Fascinating new studies have shown that, while in N2, the brain is still able to respond to external stimuli and perceptual learning occurs.
NREM stage 3
NREM stage 3 (N3) is what is called slow wave sleep (SWS) or ‘deep sleep’. The dominating brain waves we see now are slow, big delta waves, and the amount of SWS correlates to our sleep drive or pressure, meaning that the higher the pressure (for example, because we have gone to bed later than the usual time), the more SWS will occur during the following sleep period. It takes some effort to wake someone up out of deep sleep; breathing, heart rate and blood pressure slow down even more and the body temperature drops further. The muscles are even more relaxed, but are still active. N3 is the phase of restoration and it helps the consolidation of fact-based memories such as learning new vocabulary for your German class or events you have experienced that day, for example. (By the way, sleep spindles occur during N3, too.)
REM sleep
Finally, we come to REM sleep, which gets its name from rapid, rolling eye movements. In fact, your eye muscles are the only muscles you can use during this stage. The rest of your body is almost paralyzed. There might be some occasional twitches in the peripheral muscles, but for most muscle groups we experience atonia to protect ourselves from acting out the often vivid dreams that can happen during REM sleep. (Incidentally, we also dream in NREM, but our dreams are more thought-like, less vivid and less well remembered than those during REM sleep.)
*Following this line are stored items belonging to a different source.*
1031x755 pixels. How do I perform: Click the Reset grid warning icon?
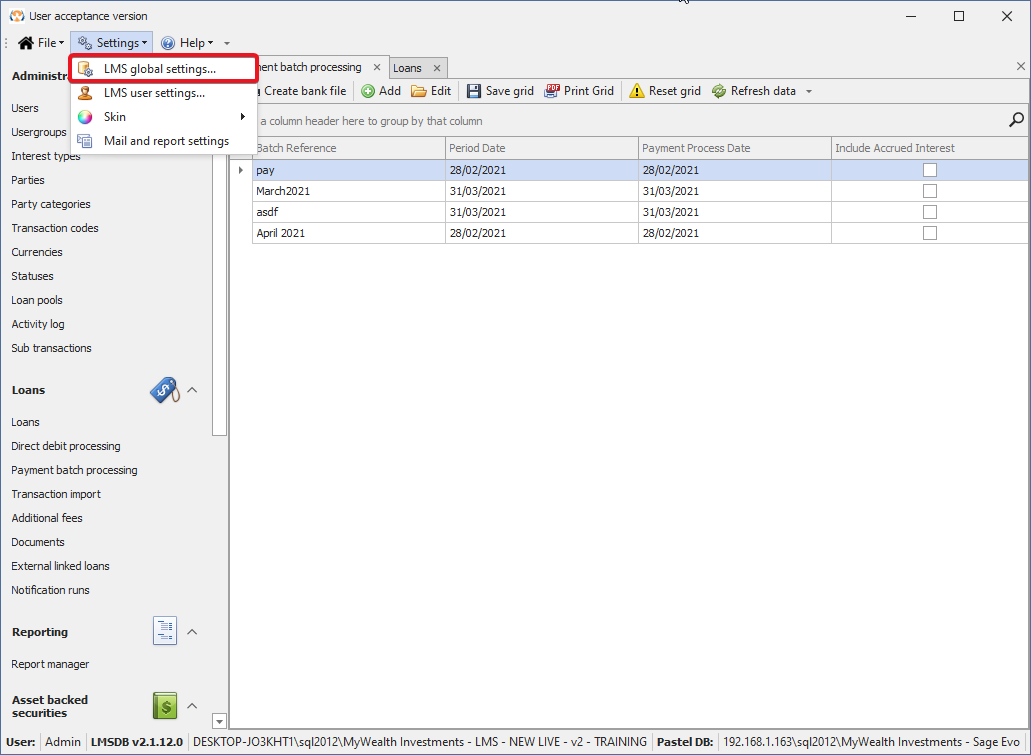tap(637, 91)
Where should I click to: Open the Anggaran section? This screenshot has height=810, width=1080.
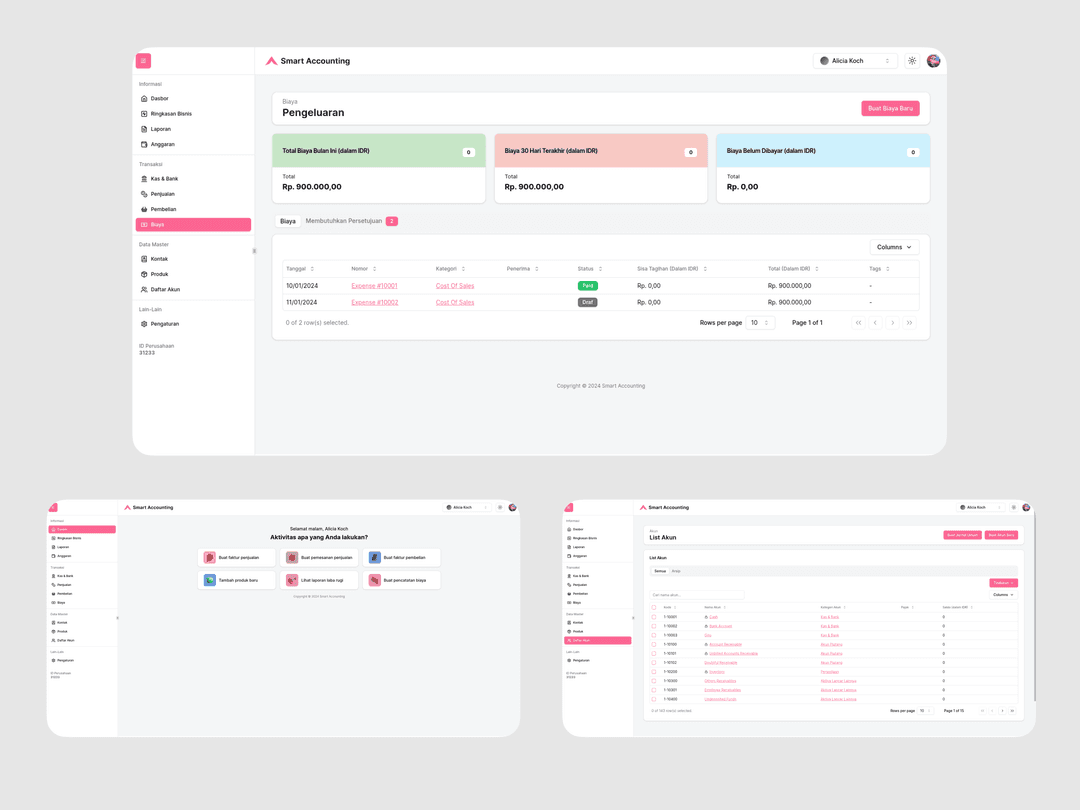[162, 143]
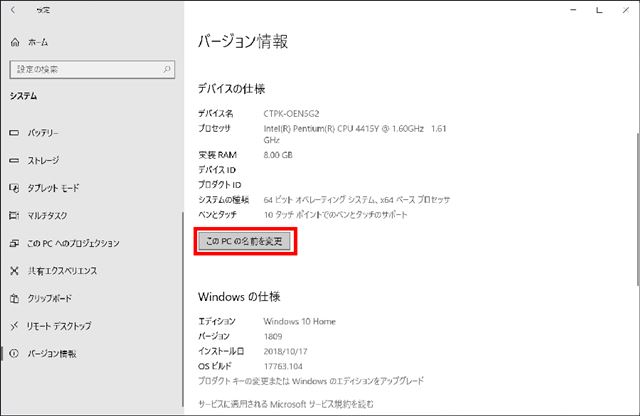This screenshot has height=416, width=640.
Task: Select the 共有エクスペリエンス icon
Action: click(x=14, y=271)
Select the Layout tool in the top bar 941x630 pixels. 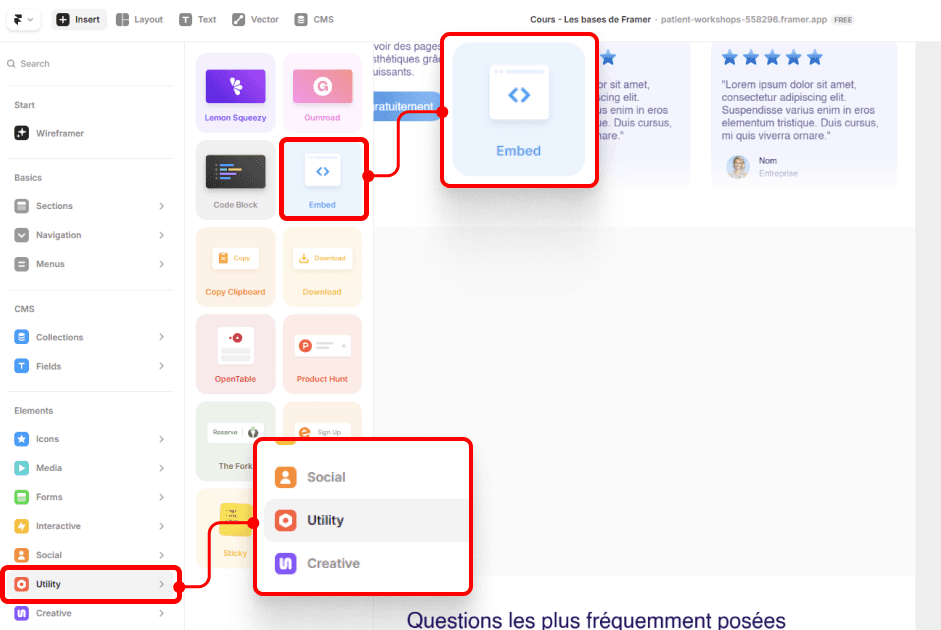coord(139,18)
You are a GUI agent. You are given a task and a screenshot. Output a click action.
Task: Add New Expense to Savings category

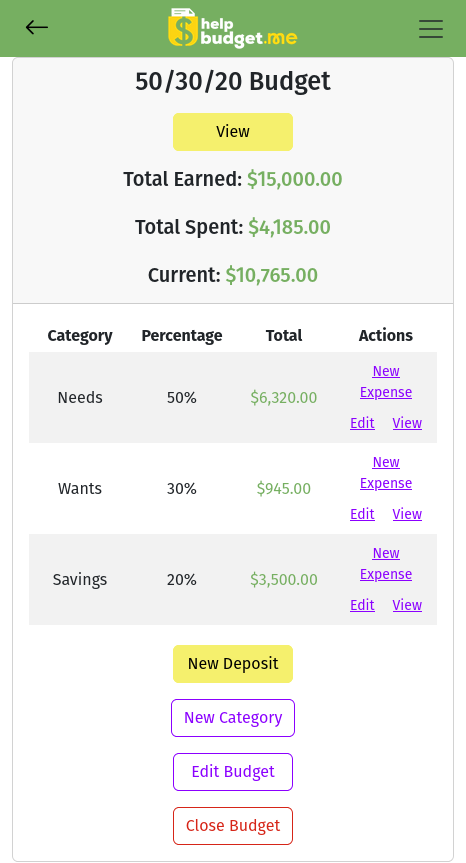[x=386, y=563]
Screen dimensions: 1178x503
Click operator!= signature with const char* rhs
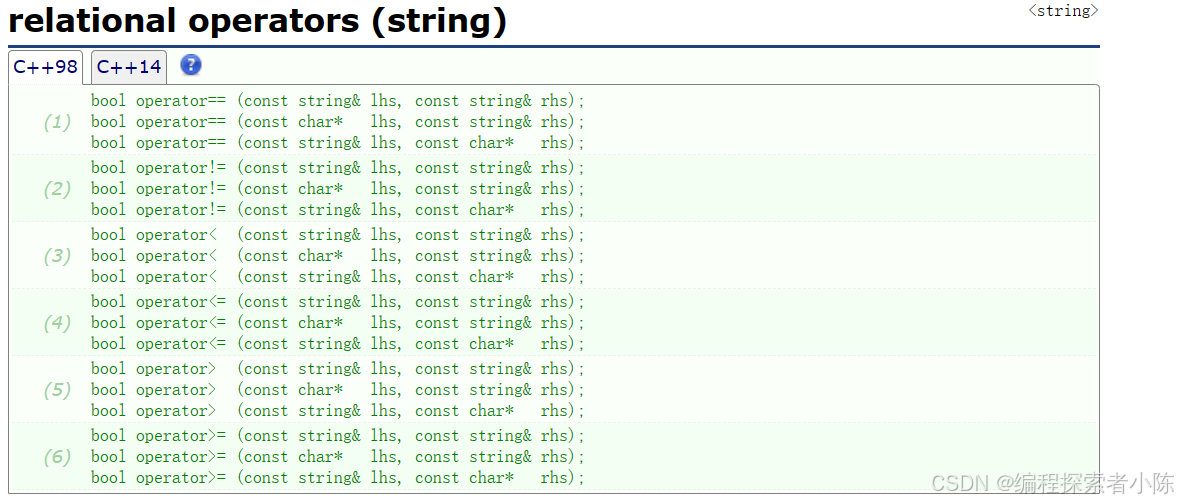pyautogui.click(x=337, y=210)
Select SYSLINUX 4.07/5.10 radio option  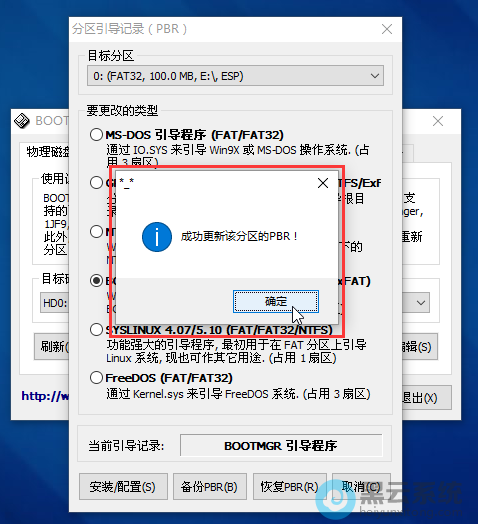pyautogui.click(x=96, y=330)
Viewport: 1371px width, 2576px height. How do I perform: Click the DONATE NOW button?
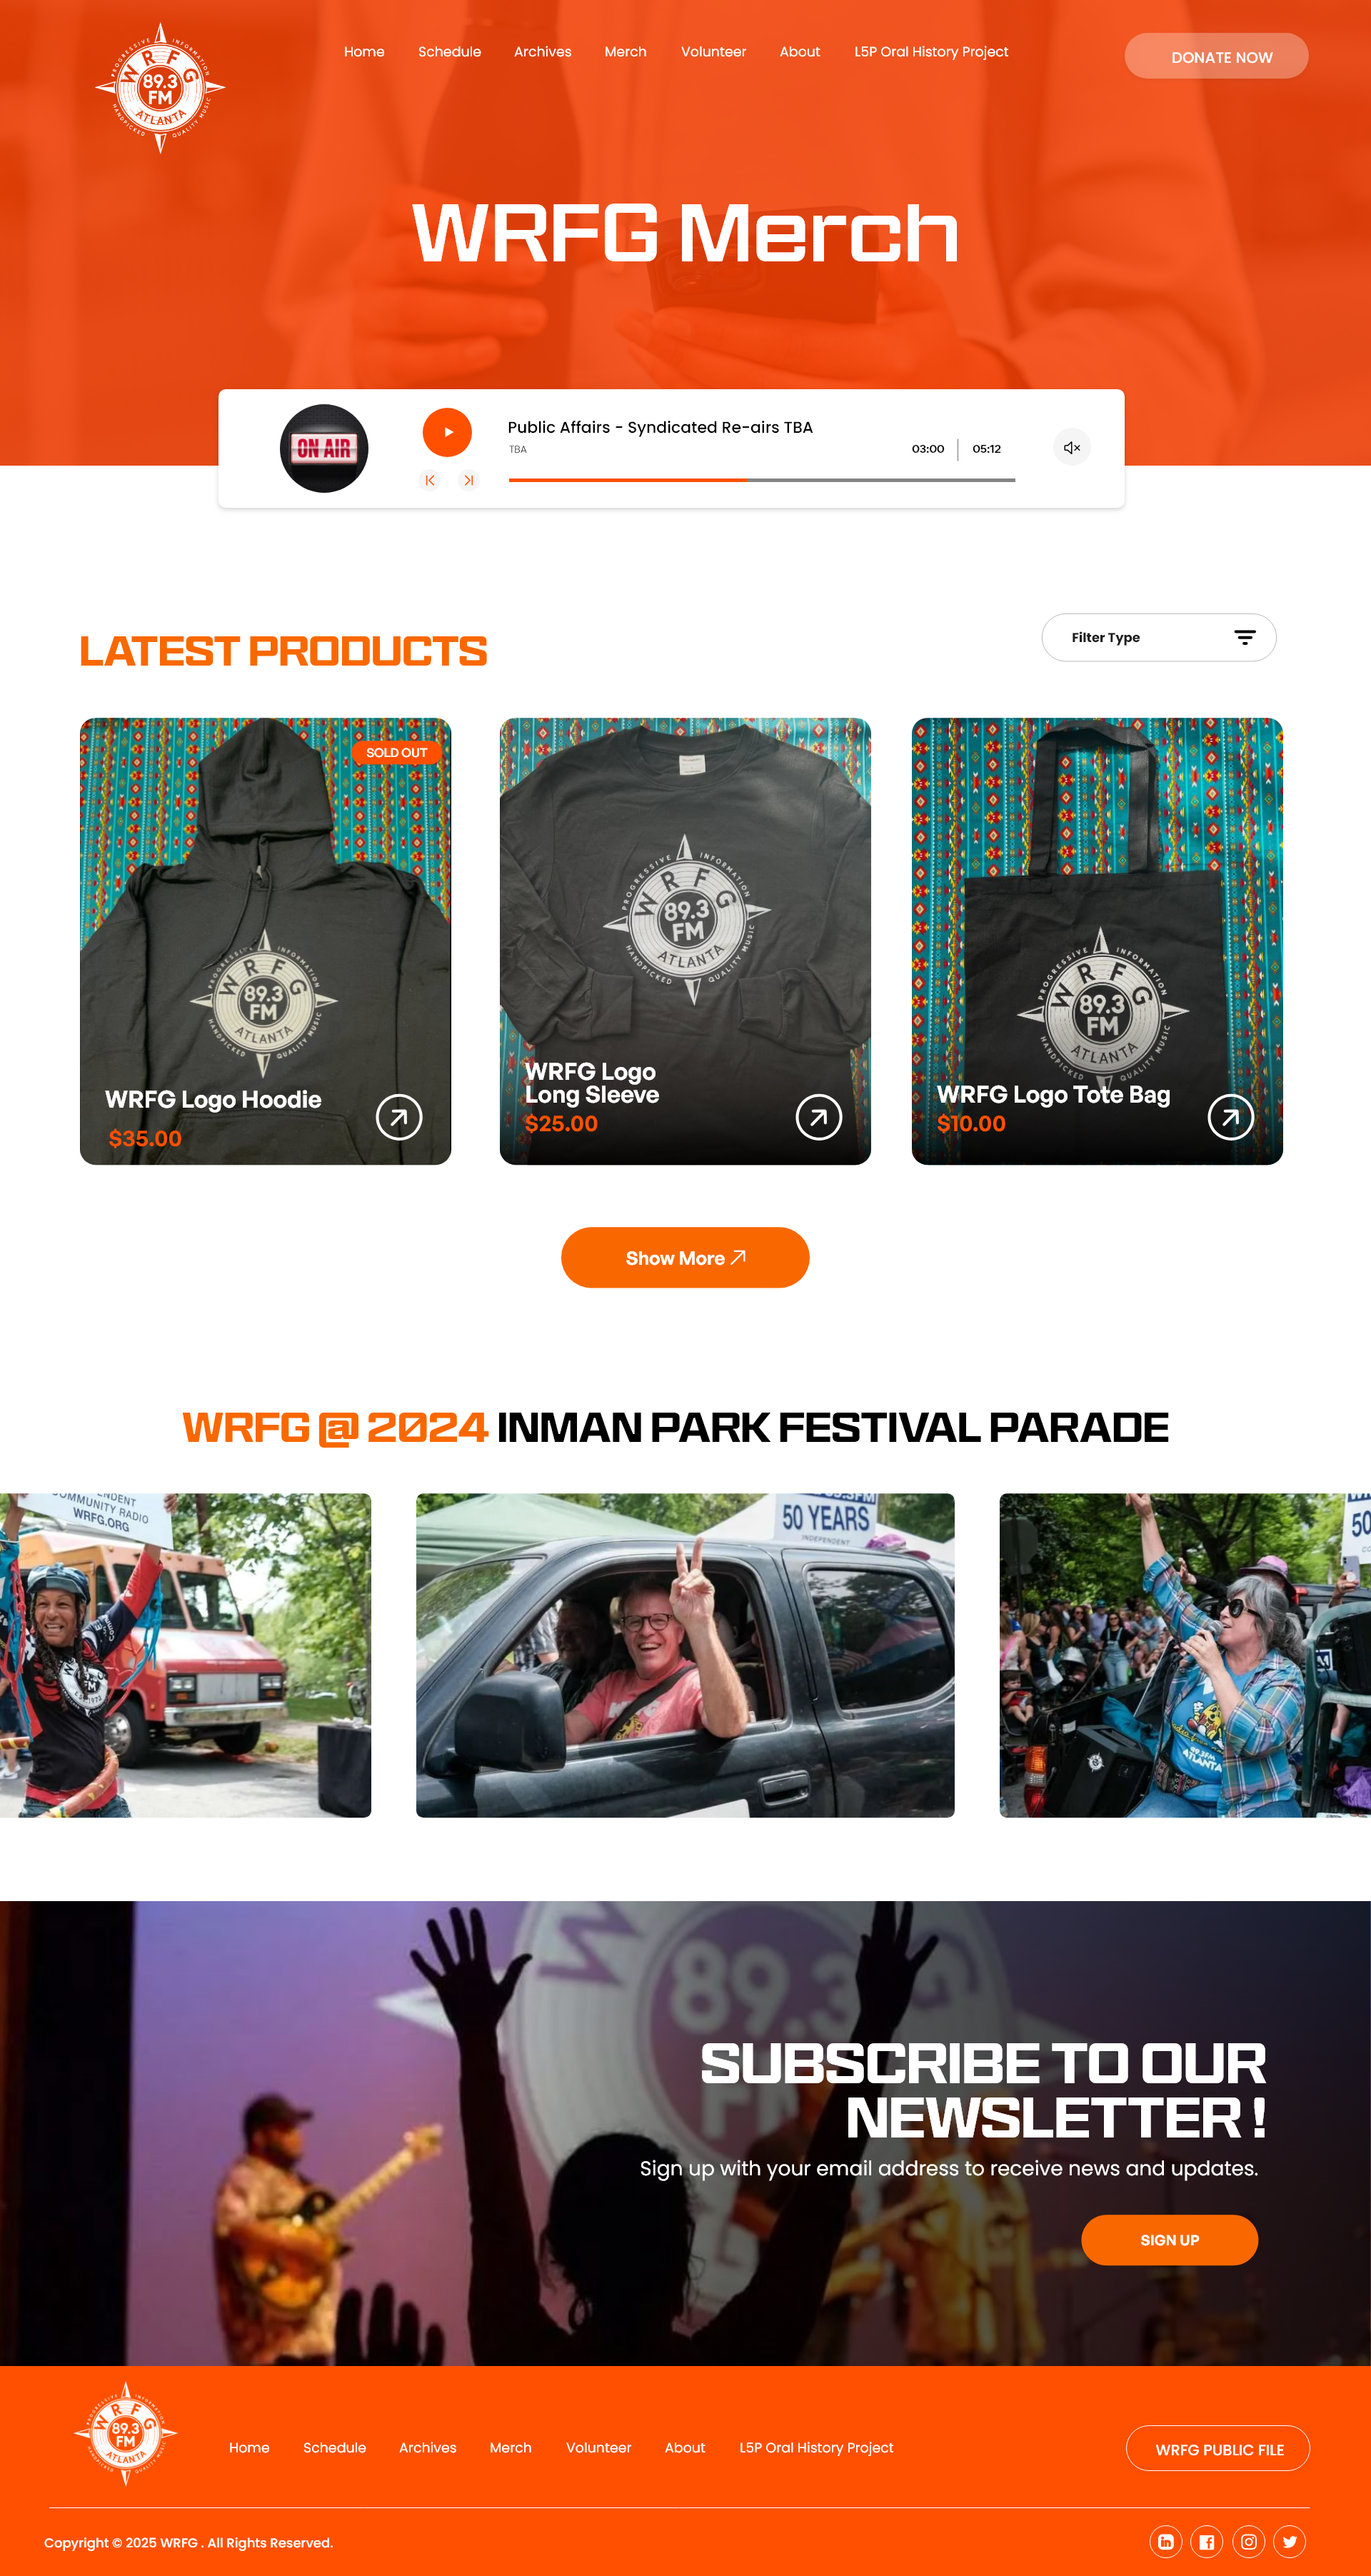click(x=1216, y=56)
During REM sleep, breathing rate, blood pressure and heart rate are elevated compared to NREM — in fact, they’re more like those of someone who’s awake. If you look closely at Figure 2 you might notice that the pattern of the brain waves during REM sleep is a very active one and looks very similar to being awake. That’s why this stage is also called ‘paradoxical sleep’. REM sleep is often linked to the consolidation of motor and perceptual skills (it’s about how to do something, like riding a bike, for example) but also emotional memories, since brain regions involved in emotional processing such as the amygdala and hippocampus show an increased activity during REM sleep.
Similarly to N2, the brain remains responsive to external stimuli (e.g. noise, your own name) and is able to learn during REM sleep.
So, to summarize, a healthy sleeper …
• enters sleep through N1
• has several (four to six) sleep cycles
• has more NREM sleep in the first third of the night
• has more REM sleep in the last third of the night
• spends around 75 per cent of sleep time in NREM (divided broadly as follows: N1 about 5 per cent of total sleep time, N2 about 50 per cent and N3 about 20 per cent)
• spends around 25 per cent of total sleep time in REM.
It’s also worth noting that wakefulness during the night is part of healthy sleep behaviour (5 per cent), which we’ll come to in a moment.
Are certain sleep stages more critical for our health and wellbeing than others? No, not at all. While the different sleep stages enable different processes, none is more important than the others.